- **Assignment**
Every line in the entries where "will" is found should be copied.

- **Input**

═══

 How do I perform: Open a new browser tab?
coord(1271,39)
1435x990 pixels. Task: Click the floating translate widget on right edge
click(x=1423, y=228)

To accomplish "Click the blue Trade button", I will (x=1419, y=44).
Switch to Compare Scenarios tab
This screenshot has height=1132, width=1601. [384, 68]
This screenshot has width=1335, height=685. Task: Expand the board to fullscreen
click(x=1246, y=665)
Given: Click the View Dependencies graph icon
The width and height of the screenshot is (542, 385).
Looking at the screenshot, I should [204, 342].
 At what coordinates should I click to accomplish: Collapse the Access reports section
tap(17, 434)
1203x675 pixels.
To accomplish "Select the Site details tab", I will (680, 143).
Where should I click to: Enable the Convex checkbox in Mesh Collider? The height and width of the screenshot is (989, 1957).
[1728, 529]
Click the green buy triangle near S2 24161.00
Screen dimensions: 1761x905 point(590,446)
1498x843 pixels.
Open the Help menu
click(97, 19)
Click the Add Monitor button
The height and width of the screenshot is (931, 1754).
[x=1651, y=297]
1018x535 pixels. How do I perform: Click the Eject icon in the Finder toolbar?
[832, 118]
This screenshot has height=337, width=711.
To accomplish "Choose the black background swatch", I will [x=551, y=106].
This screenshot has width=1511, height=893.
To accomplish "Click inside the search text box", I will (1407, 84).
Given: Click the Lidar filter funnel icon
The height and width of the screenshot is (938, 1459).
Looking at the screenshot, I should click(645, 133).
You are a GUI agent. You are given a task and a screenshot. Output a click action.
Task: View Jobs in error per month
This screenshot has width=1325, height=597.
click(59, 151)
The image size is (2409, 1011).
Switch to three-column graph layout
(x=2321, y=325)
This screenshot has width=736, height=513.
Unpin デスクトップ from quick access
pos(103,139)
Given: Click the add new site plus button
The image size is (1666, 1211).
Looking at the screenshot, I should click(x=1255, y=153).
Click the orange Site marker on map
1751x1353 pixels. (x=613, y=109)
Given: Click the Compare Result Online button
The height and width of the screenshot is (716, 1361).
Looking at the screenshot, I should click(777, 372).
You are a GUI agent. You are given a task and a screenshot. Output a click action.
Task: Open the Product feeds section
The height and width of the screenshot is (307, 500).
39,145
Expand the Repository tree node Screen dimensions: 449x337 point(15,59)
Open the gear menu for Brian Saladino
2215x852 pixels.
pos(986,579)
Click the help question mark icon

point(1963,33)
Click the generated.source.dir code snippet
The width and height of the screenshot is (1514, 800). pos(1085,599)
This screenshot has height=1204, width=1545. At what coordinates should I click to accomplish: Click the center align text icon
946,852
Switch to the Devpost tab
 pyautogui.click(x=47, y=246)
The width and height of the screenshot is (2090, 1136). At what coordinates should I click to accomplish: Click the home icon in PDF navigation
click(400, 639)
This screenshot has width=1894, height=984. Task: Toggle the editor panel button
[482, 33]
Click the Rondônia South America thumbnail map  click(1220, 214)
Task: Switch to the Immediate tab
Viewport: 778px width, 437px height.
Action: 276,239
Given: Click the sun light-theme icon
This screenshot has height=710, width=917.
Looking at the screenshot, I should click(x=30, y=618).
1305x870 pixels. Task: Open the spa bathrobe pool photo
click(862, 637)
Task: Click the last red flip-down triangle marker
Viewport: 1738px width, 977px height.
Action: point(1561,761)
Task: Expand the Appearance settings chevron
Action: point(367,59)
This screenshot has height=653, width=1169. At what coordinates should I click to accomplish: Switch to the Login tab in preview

═══

- **Result of this exercise**
To accomplish "Click the blue Trade button", I will (x=1419, y=44).
To accomplish "Select the Site details tab", I will (680, 143).
To accomplish "Choose the black background swatch", I will [x=551, y=106].
To accomplish "Click inside the search text box", I will (1407, 84).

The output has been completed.